Perhaps most significantly, for both Native Americans and Mormonism, salvation isn't just individual (as in Protestantism), but communal. It didn't surprise me when that Navajo student told me her entire family needed to be at that cleansing ritual--for we are not saved individually, but with and through our families. "He shall turn the hearts of the fathers to the children, and the children to the fathers," reads the only scripture to appear in all four volumes of the LDS canon, "lest I come and smite the earth with a curse." Native American thought is the only other place I've encountered thus far that places such an emphasis on redemption through connection with one's family and ancestors.

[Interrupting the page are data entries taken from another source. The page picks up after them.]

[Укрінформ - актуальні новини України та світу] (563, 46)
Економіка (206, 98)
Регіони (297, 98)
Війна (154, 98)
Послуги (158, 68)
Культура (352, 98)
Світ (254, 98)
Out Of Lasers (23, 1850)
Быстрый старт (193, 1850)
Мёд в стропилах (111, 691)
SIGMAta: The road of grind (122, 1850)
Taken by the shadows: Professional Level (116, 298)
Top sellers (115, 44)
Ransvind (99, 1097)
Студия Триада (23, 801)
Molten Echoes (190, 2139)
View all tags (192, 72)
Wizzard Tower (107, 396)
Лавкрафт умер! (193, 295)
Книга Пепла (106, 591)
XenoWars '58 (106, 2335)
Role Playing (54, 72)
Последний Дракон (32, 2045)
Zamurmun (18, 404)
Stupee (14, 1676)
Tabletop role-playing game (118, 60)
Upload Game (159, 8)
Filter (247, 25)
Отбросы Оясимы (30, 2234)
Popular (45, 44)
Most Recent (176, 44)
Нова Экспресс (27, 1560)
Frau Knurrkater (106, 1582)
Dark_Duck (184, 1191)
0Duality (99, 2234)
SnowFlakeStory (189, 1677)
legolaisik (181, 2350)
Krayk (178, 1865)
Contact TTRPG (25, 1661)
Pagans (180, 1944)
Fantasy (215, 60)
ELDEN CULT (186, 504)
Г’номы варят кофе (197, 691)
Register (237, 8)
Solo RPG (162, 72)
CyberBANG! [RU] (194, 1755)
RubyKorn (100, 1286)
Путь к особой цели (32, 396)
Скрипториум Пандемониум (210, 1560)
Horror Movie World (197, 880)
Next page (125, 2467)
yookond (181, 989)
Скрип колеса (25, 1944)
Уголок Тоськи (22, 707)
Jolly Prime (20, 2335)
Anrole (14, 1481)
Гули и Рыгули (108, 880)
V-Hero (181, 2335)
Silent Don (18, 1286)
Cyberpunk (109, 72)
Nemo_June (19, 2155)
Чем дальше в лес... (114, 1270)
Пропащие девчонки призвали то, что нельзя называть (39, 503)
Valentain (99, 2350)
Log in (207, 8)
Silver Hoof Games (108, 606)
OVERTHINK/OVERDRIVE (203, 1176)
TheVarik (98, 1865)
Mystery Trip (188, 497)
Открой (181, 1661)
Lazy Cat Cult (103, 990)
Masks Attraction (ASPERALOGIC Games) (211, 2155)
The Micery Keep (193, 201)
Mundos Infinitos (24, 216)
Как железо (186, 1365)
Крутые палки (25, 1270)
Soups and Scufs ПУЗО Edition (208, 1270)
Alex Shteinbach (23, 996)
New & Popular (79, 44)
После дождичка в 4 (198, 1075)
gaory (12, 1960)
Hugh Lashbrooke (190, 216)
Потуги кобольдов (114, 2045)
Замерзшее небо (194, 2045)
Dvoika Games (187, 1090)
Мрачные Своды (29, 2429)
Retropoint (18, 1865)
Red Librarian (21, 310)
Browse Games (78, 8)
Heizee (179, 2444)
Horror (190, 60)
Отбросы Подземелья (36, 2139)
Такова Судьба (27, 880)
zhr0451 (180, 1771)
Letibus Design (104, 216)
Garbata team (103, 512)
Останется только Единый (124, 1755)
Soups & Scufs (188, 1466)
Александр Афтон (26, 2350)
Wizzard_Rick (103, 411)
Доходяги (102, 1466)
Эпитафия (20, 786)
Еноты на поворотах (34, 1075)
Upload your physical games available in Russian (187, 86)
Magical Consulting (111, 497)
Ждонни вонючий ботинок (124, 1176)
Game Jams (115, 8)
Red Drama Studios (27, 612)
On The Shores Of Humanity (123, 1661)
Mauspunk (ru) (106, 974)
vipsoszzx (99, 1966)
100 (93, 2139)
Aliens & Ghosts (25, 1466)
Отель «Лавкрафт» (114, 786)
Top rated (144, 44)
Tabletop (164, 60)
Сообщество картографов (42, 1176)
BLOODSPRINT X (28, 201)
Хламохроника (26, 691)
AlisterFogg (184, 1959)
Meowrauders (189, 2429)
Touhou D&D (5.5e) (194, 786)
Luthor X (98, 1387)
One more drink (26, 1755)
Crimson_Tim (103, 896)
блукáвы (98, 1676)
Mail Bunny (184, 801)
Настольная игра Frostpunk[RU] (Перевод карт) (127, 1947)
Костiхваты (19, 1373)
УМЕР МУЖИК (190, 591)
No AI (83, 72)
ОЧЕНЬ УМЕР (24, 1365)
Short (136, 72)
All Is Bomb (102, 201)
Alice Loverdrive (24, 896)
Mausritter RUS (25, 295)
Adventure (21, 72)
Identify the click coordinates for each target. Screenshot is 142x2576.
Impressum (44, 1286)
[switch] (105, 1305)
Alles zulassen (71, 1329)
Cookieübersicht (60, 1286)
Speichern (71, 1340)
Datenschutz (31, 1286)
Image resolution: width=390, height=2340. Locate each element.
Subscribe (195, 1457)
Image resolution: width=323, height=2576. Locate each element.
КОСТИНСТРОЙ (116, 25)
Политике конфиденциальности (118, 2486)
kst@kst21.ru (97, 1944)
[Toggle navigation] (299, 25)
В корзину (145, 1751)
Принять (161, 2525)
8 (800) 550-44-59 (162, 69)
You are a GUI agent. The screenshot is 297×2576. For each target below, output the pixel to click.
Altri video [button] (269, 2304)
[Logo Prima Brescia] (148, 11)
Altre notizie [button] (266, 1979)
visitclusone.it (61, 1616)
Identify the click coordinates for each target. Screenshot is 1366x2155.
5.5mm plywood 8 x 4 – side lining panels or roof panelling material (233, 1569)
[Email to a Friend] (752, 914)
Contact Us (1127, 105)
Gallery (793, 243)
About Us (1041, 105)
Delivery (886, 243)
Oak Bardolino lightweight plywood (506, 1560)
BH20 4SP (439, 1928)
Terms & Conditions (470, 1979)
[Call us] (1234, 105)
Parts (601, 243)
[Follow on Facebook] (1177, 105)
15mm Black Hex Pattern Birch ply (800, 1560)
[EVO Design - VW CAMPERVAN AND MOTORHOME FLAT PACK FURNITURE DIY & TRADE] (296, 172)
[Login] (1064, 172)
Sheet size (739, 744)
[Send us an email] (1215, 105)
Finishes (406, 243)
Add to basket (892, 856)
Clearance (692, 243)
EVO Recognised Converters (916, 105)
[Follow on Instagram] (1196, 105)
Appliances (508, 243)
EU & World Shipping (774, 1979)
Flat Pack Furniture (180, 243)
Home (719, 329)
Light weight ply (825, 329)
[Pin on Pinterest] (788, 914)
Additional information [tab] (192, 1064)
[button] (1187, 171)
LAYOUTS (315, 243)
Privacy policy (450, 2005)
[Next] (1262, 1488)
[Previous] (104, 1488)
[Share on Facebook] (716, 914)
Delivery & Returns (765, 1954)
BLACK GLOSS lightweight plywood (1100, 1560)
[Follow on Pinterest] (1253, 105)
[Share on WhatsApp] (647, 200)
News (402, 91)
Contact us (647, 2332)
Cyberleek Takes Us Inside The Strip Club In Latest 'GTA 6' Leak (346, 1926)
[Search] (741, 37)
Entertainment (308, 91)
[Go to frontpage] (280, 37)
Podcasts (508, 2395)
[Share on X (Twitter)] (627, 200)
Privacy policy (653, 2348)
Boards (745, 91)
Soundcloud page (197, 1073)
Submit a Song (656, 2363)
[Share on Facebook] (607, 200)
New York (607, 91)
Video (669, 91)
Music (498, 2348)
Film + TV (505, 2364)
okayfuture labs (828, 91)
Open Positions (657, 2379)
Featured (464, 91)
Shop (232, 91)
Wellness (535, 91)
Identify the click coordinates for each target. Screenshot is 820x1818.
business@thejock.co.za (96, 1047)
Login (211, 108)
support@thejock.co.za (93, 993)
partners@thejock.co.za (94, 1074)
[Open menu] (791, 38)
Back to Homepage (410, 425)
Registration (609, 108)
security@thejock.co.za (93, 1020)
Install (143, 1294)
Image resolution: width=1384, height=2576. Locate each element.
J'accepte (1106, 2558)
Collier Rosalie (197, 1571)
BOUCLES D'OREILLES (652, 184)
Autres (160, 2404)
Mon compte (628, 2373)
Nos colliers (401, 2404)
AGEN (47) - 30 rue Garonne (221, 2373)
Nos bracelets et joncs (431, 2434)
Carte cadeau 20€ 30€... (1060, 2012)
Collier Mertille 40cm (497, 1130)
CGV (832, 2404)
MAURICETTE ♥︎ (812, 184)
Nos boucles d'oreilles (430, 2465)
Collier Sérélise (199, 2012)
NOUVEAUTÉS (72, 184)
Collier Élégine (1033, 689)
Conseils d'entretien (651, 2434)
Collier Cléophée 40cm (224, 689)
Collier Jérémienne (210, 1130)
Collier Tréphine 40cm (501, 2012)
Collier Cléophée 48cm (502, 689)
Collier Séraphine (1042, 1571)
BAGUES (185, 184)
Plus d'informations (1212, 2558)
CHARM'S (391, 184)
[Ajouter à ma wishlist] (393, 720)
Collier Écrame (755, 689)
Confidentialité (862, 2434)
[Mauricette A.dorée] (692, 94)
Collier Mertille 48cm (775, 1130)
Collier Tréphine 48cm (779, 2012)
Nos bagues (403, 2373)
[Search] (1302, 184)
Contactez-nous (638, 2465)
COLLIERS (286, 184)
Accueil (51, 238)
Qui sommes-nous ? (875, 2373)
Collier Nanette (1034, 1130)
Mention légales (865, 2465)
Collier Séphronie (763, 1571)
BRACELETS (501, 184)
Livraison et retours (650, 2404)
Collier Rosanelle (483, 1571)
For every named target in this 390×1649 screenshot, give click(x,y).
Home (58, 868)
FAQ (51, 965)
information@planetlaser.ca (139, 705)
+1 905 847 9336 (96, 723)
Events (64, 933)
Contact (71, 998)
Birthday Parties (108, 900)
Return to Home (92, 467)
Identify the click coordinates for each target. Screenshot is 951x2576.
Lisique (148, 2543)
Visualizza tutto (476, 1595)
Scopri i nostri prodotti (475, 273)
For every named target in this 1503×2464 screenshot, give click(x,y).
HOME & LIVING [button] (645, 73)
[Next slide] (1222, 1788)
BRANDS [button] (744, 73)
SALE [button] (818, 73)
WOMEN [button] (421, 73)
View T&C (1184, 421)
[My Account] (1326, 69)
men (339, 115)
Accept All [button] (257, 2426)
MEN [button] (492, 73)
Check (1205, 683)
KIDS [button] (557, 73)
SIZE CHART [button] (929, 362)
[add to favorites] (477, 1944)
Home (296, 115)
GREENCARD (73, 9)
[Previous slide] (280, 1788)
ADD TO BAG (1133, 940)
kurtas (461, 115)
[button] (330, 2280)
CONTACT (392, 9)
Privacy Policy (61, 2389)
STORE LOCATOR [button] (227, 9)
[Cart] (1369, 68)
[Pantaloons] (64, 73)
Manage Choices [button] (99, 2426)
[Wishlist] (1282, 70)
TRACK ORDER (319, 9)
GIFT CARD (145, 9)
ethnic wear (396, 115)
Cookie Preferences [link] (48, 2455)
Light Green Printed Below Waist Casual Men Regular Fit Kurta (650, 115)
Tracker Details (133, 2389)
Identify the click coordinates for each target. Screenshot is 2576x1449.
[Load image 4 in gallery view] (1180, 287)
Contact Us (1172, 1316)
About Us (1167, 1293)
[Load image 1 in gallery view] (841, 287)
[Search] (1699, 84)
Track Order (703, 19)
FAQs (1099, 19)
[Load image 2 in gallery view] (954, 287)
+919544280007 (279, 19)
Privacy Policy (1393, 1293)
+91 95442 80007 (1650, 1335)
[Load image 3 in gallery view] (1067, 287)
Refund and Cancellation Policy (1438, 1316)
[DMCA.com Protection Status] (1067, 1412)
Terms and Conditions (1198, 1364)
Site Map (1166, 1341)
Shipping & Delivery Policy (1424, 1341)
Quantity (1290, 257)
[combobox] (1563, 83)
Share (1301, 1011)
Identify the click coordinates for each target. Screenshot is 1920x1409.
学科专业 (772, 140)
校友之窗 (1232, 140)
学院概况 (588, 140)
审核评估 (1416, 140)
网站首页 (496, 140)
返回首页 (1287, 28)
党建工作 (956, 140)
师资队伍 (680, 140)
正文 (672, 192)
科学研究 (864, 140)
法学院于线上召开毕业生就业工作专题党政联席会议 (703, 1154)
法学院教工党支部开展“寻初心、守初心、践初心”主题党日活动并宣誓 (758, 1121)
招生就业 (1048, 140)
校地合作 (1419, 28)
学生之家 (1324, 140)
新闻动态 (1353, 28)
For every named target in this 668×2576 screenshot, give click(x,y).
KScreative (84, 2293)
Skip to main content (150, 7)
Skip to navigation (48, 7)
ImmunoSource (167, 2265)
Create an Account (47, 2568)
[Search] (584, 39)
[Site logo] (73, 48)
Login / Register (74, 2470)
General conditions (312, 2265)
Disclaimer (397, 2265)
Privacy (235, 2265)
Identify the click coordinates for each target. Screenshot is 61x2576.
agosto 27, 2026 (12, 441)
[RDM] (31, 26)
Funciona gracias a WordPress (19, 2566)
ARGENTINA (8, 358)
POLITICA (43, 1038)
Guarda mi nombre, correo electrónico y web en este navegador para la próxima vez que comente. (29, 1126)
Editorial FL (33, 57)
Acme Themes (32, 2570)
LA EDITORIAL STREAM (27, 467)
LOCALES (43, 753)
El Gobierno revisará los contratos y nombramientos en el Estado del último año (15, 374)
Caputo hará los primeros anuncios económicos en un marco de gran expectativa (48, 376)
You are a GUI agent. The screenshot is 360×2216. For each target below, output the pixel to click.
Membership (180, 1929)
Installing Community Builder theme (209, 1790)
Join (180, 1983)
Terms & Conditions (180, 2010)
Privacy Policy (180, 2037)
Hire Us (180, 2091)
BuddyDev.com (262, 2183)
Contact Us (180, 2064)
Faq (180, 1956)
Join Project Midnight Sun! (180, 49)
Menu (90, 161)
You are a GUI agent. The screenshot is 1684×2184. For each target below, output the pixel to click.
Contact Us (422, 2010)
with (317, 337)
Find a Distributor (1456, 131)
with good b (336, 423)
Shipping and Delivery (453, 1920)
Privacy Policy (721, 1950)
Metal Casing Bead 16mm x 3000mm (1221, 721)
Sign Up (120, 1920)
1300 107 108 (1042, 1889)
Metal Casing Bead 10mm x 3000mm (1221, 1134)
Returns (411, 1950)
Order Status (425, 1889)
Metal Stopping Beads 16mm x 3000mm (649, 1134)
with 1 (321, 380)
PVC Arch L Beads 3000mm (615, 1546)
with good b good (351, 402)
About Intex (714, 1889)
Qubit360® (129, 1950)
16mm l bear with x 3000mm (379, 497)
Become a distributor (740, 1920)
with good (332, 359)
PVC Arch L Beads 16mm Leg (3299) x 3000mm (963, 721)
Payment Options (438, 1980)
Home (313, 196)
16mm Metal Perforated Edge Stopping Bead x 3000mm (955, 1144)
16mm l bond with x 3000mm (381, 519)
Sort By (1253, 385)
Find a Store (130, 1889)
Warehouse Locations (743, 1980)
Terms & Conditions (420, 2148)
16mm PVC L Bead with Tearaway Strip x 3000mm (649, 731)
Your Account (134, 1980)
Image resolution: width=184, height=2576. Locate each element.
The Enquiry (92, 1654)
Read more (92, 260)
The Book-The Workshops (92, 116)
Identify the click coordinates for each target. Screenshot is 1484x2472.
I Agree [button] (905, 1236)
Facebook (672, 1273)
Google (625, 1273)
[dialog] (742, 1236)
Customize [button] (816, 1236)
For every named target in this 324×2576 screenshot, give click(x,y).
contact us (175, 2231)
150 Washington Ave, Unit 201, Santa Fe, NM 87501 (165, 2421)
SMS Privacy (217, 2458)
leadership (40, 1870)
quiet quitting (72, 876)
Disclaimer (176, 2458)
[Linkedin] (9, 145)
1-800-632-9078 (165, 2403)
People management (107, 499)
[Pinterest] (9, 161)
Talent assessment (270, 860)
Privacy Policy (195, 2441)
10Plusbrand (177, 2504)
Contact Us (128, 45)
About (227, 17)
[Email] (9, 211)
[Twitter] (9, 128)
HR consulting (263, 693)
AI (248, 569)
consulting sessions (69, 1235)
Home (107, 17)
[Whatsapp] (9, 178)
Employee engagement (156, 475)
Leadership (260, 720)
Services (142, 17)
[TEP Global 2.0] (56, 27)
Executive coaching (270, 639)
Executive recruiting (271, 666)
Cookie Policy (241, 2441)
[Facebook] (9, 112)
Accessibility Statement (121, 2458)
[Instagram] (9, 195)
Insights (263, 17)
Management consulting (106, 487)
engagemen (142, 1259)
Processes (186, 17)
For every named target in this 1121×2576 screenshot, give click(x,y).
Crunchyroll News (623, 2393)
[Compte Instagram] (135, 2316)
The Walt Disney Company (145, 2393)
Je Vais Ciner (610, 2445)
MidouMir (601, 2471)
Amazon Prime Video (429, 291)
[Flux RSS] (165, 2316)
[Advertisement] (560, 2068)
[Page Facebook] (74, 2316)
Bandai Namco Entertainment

For in Native American thought, our ancestors aren't just in our genes or "cultural heritage" or whatever, but literally there. N. Scott Momady writes, "memory is in the blood," and that quite literally. I think of how anytime I've displayed a sardonic sense of humor, my Dad has said I sound just like his Dad--a man who passed away while I was still in the womb; or how Victor Villanueva in Bootstraps hears his son who's never lived in his native Puerto Rico nor learned Spanish, call his toes "fingers of my feet"--dedos de pie, obeying the Spanish syntax of his ancestors. Our ancestors may be more literally with us than we realize.
Simply put, this class in Native American readings has altered my own relationship with my own faith, with my ancestors, with myself, causing me to take more seriously things I hadn't before but probably should. It's caused me to quit keeping the divine at arm's length, and to see it more, unironically, sincerely, in all that surrounds me.